Bit of an aside, but do you imagine the GPG and HSM signing interfaces in securesystemslib becoming implementations of the interface we create here?
I would suggest so, yes. Do you have reservations?
No reservations, just checking whether my expectation was reasonable. Thank you.
I'd like to add some ontological thoughts here. In particular, whether the Signer
class could instead be a SigningKey
class, given that a Signer
, as described above, is associated with exactly one key (or key identifier) anyway.
What speaks against combining Signer and Key in one class: In pure modeling terms a key data container and an entity that implements a signing protocol are quite different things. Also, a private key might be used with different signers (protocols, algorithms, schemes, etc.), which would require duplicating key data on multiple signers.
What speaks for it:
securesystemslib
needs private keys only for their signing capabilities and it is unlikely that any given private key will be used with different signers during its in-memory life time.
Outlook Maybe we should at least tentatively explore the expected use cases for private keys in a new repository library (#1136).

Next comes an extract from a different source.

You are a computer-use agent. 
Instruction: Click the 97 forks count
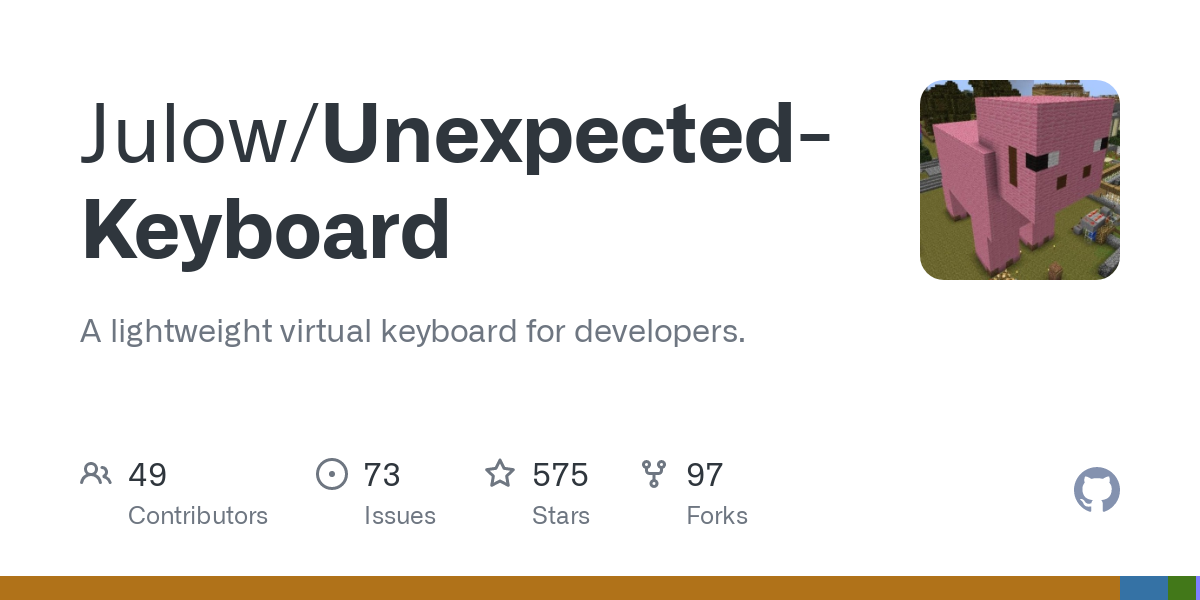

I have already summarized the main tasks for keys (private and public!) in https://github.com/secure-systems-lab/securesystemslib/issues/310, albeit with a focus on public keys, which need to implement serialization to and deserialization from TUF metadata format (https://github.com/secure-systems-lab/securesystemslib/issues/308) and verification. Both may or may not be tied to the protocol that also implements the signing.
@trishankatdatadog, maybe you can share your experience from implementing tuf-on-a-plane?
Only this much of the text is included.